▶ EXCERPTED PASSAGE
Author : Aparna Roy

Expert Speak Raisina Debates
Published on Apr 30, 2026

In an era of geopolitical volatility, India’s states must move from managing transition to architecting a more secure and self-reliant energy future

Beyond Hormuz: Why India’s Energy Security Must Be Built by Its States

Tensions around the Strait of Hormuz should give India reason to be wary, not episodically, but structurally. The scale of India’s exposure is stark. The country imports nearly 90 percent of its crude oil and over half of its natural gas, with roughly 40–50 percent of these flows moving through this narrow maritime corridor. A US$10 increase in oil prices typically widens India’s current account deficit by about 0.3–0.4 percent of GDP, feeding into inflationary pressures that ripple across households, industry and public finances. Even short-lived disruptions force emergency responses such as rerouting cargoes, drawing on reserves, and prioritising essential supplies like LPG. These are coping mechanisms. They are not solutions.

In a world of recurring geopolitical shocks, the more fundamental question is unavoidable: how can India build a more secure energy future?

The answer lies not only in what India imports, but in how it produces, distributes, and consumes energy at home. The deeper vulnerability is embedded in the structure of the energy system itself. Electricity today accounts for less than 20 percent of final energy consumption, while oil continues to dominate transport, and a large share of cooking energy remains import-dependent. Coal still supplies close to 70–75 percent of electricity generation, even as non-fossil sources have crossed 50 percent of installed power capacity. India is, in effect, transitioning without yet becoming secure.

A US$10 increase in oil prices typically widens India’s current account deficit by about 0.3–0.4 percent of GDP, feeding into inflationary pressures that ripple across households, industry and public finances. Even short-lived disruptions force emergency responses such as rerouting cargoes, drawing on reserves, and prioritising essential supplies like LPG.

The instinctive responses, such as diversifying import sources, building strategic reserves, and securing shipping routes, while necessary, however, do not reduce exposure to a world where energy flows are shaped as much by conflict as by markets. What is required is a domestic strategy that builds resilience into the system itself. That strategy cannot be delivered from the top alone. It must be built from the ground up.

India’s states already shape the country’s energy trajectory through their control over electricity distribution, urban planning, transport systems, and industrial policy. Yet, their role in energy security remains under-leveraged. A handful of states account for a disproportionate share of renewable capacity, while coal-dependent regions remain tied to legacy systems. This unevenness is no longer just a developmental imbalance. It is a strategic risk.

If India is to build energy security in a disrupted world, states must move from being participants in the transition to becoming its architects. Three shifts, led at the subnational level, can begin to close the gap between transition and security.

▶ REQUEST 1
Reproduce the India energy security article word for word from "The instinctive responses, such" to "a strategic risk.".
▶ REQUEST 2
According to the India energy security article, is each statement correct? Answer yes or no, and quote the words that decide it. (a) India imports nearly 90 percent of its crude oil. (b) Coal supplies about half of India's electricity generation. (c) Electricity accounts for more than 20 percent of final energy consumption.
The listing plays no part in this work.

▶ ENTRIES PROVIDED
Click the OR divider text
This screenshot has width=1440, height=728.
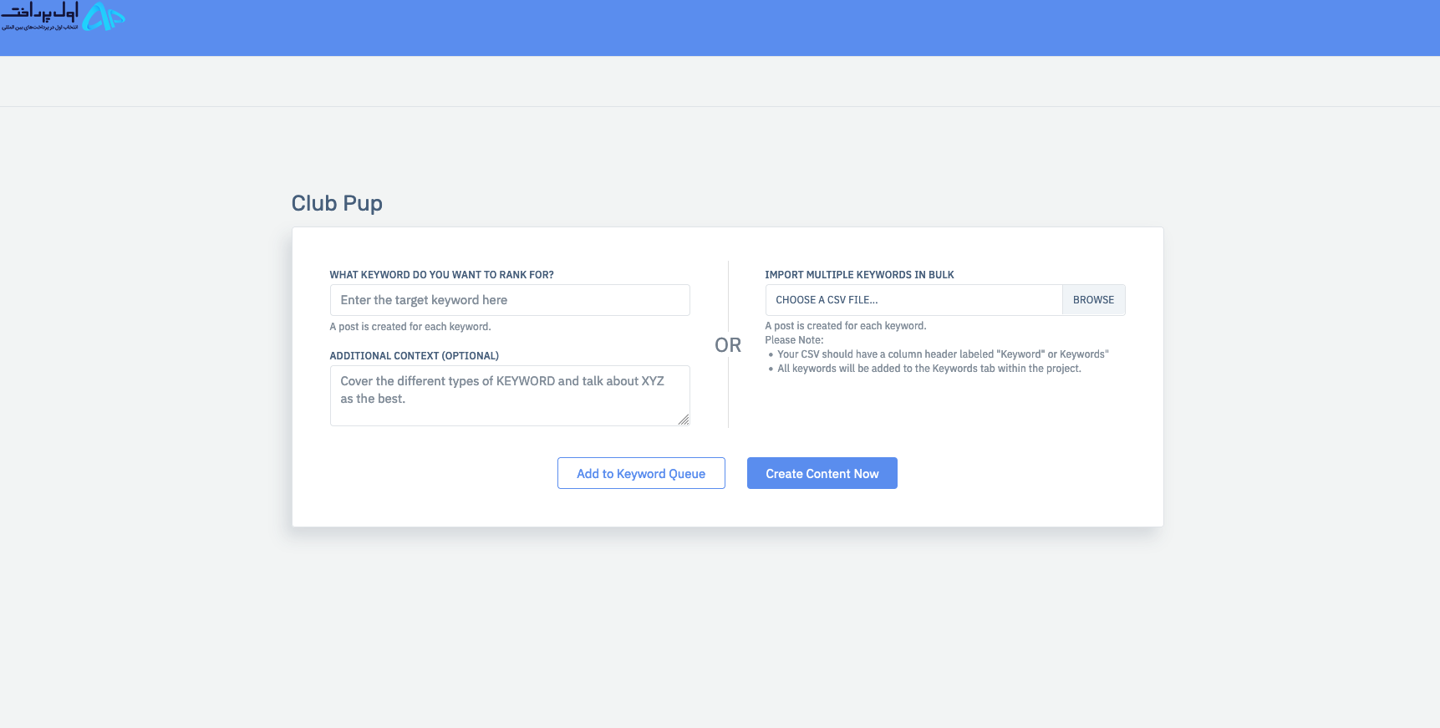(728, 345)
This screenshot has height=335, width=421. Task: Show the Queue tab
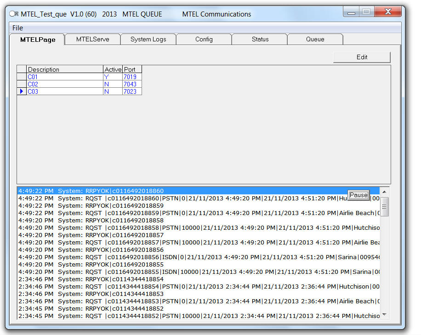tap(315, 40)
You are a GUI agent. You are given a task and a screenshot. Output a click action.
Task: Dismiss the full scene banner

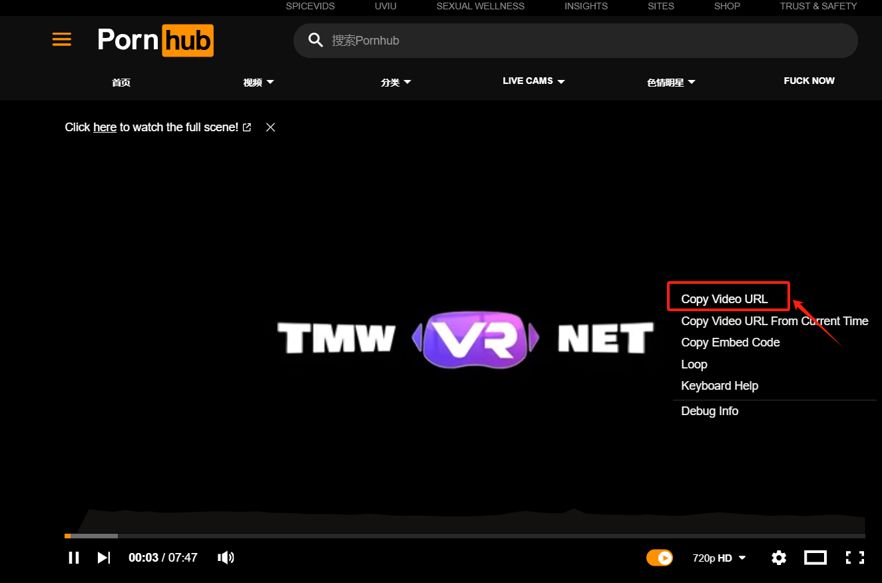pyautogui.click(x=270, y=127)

▶ WRITTEN SOLUTION 1
The instinctive responses, such as diversifying import sources, building strategic reserves, and securing shipping routes, while necessary, however, do not reduce exposure to a world where energy flows are shaped as much by conflict as by markets. What is required is a domestic strategy that builds resilience into the system itself. That strategy cannot be delivered from the top alone. It must be built from the ground up.

India’s states already shape the country’s energy trajectory through their control over electricity distribution, urban planning, transport systems, and industrial policy. Yet, their role in energy security remains under-leveraged. A handful of states account for a disproportionate share of renewable capacity, while coal-dependent regions remain tied to legacy systems. This unevenness is no longer just a developmental imbalance. It is a strategic risk.

▶ WRITTEN SOLUTION 2
(a) Yes: "The country imports nearly 90 percent of its crude oil"
(b) No: "Coal still supplies close to 70–75 percent of electricity generation"
(c) No: "Electricity today accounts for less than 20 percent of final energy consumption"